### WORK TO COMPLETE:
Pull out of the data below the stretch of lines bounded by the one containing "Domestika Plus (87, 2537)" and the one containing "Sumo.fm (189, 2106)", both bounds included, unchanged.

### Records from a dataset:

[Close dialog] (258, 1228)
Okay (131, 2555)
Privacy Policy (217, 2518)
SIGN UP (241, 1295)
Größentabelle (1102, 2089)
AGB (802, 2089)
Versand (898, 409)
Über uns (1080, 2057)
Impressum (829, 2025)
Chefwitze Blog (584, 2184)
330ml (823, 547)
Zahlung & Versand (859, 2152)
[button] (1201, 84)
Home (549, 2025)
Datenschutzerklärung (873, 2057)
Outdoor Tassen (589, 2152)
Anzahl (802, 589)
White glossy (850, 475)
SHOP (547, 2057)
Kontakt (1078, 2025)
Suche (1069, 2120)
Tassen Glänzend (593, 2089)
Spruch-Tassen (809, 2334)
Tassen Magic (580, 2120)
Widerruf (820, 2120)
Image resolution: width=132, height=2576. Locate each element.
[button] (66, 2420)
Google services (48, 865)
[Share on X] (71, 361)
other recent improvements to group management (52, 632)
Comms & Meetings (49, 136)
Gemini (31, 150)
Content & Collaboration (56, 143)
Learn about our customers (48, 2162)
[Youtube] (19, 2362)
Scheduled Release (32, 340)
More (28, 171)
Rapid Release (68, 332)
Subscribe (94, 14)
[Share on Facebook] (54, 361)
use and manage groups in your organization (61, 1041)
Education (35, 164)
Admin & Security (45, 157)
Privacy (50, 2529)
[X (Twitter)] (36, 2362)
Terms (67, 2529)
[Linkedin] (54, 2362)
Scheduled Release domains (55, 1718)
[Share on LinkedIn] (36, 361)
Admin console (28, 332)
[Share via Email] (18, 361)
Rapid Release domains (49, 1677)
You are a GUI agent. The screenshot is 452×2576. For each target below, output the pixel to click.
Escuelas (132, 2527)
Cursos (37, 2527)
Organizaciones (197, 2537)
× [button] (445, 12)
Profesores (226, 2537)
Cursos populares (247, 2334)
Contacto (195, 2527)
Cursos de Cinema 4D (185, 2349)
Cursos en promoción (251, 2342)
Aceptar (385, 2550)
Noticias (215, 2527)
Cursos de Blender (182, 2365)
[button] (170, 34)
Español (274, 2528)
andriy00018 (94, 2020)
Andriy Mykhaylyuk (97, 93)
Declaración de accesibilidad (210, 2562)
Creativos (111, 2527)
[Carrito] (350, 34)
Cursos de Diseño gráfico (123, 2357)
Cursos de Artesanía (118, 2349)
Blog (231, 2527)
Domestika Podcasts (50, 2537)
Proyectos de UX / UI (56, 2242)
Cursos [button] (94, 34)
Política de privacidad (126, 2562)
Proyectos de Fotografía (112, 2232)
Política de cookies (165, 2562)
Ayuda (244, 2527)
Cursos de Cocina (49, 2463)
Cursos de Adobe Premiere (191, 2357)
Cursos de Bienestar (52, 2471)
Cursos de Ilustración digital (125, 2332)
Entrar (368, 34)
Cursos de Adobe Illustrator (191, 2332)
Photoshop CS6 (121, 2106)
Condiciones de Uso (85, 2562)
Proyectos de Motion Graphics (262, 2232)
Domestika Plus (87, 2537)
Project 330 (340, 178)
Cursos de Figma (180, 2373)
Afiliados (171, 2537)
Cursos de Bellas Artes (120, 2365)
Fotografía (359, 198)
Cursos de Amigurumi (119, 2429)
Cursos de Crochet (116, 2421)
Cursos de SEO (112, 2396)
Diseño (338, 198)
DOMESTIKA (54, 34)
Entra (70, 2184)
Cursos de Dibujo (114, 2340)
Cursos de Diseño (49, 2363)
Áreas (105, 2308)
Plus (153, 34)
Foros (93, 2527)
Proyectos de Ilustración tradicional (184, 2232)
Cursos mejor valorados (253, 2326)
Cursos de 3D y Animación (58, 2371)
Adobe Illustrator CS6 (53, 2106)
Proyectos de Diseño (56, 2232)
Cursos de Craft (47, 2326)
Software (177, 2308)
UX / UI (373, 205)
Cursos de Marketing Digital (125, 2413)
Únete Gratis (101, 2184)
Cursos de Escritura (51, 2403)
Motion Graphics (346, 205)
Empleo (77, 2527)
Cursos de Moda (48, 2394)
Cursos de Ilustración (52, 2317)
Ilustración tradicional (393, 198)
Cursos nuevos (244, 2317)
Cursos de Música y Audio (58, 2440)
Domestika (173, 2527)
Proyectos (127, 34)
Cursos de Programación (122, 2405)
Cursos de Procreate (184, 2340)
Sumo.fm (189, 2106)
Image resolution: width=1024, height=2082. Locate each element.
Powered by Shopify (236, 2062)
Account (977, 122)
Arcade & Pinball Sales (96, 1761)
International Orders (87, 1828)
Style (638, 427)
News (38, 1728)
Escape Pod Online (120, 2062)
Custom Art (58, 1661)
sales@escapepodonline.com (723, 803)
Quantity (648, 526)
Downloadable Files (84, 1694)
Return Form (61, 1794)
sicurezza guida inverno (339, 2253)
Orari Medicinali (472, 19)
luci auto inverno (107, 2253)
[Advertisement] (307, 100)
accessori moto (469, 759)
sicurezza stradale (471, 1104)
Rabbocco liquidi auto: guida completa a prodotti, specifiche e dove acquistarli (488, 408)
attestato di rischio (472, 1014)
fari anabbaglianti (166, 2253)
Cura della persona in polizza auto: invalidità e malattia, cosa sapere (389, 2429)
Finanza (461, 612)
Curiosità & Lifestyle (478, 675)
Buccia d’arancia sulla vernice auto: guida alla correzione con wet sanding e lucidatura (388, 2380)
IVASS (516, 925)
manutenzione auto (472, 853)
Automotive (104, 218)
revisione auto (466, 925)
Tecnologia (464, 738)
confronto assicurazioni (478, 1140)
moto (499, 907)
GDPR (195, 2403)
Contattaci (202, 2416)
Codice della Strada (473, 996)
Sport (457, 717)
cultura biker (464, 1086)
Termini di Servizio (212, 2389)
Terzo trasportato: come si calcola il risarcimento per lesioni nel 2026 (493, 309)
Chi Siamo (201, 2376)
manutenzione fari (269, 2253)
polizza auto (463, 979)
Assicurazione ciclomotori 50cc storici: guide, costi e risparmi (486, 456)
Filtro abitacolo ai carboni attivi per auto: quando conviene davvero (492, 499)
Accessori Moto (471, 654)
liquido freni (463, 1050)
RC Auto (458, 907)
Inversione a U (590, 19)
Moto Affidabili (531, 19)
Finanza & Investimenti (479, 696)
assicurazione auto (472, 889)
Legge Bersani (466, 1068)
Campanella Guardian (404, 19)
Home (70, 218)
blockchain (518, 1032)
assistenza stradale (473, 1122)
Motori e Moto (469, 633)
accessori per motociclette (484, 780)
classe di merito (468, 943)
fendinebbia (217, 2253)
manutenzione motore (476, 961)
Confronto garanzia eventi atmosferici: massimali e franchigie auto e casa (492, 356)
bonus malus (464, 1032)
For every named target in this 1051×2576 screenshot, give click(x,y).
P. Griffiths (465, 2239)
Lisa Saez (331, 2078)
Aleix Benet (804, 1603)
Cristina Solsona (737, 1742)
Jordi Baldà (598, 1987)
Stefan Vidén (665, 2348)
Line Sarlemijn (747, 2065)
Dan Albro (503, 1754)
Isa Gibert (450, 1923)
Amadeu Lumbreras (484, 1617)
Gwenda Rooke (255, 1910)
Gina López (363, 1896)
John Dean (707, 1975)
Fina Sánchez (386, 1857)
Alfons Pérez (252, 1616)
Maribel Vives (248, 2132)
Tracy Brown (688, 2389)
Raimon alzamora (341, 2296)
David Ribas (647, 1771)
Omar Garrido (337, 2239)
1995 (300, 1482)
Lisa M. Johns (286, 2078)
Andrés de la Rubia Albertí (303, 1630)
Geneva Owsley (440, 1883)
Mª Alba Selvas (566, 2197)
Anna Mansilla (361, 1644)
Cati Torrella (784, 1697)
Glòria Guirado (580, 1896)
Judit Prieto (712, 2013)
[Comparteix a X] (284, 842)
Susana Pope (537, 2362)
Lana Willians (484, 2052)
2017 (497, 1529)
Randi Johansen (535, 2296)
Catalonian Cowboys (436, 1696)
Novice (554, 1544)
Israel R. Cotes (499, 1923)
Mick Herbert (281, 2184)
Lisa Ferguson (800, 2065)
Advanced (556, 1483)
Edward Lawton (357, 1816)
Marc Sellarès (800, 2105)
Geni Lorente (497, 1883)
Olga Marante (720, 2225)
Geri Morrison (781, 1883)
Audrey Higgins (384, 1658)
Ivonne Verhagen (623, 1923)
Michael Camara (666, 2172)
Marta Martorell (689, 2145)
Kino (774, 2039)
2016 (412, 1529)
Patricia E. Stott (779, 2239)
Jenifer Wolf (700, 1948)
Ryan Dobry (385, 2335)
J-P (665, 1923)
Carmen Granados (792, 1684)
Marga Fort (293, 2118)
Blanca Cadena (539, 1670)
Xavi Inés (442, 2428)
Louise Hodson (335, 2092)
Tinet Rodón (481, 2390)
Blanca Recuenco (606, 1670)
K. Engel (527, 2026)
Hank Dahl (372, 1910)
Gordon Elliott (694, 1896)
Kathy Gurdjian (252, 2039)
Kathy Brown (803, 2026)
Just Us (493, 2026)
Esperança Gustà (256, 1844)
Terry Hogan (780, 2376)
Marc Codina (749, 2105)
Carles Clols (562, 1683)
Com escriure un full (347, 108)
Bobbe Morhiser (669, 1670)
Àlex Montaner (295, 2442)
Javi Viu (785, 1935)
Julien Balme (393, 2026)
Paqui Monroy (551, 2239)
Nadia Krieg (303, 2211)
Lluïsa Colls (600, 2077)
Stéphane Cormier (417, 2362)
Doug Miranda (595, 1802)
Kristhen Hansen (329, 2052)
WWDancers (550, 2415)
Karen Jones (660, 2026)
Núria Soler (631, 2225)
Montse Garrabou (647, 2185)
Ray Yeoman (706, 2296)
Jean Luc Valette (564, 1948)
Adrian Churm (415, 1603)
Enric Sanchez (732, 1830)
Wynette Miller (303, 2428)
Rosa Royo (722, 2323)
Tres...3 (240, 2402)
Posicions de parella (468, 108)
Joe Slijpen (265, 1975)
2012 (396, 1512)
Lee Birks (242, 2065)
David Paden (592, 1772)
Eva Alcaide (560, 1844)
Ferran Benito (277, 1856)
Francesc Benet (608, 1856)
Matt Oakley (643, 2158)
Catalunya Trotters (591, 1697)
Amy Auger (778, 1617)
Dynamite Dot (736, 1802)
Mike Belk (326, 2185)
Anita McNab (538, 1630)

### RESPONSE:
Domestika Plus (87, 2537)
Project 330 (340, 178)
Cursos de Figma (180, 2373)
Afiliados (171, 2537)
Cursos de Bellas Artes (120, 2365)
Fotografía (359, 198)
Cursos de Amigurumi (119, 2429)
Cursos de Crochet (116, 2421)
Cursos de SEO (112, 2396)
Diseño (338, 198)
DOMESTIKA (54, 34)
Entra (70, 2184)
Cursos de Dibujo (114, 2340)
Cursos de Diseño (49, 2363)
Áreas (105, 2308)
Plus (153, 34)
Foros (93, 2527)
Proyectos de Ilustración tradicional (184, 2232)
Cursos mejor valorados (253, 2326)
Cursos de 3D y Animación (58, 2371)
Adobe Illustrator CS6 (53, 2106)
Proyectos de Diseño (56, 2232)
Cursos de Craft (47, 2326)
Software (177, 2308)
UX / UI (373, 205)
Cursos de Marketing Digital (125, 2413)
Únete Gratis (101, 2184)
Cursos de Escritura (51, 2403)
Motion Graphics (346, 205)
Empleo (77, 2527)
Cursos de Moda (48, 2394)
Cursos de Ilustración (52, 2317)
Ilustración tradicional (393, 198)
Cursos nuevos (244, 2317)
Cursos de Música y Audio (58, 2440)
Domestika (173, 2527)
Proyectos (127, 34)
Cursos de Programación (122, 2405)
Cursos de Procreate (184, 2340)
Sumo.fm (189, 2106)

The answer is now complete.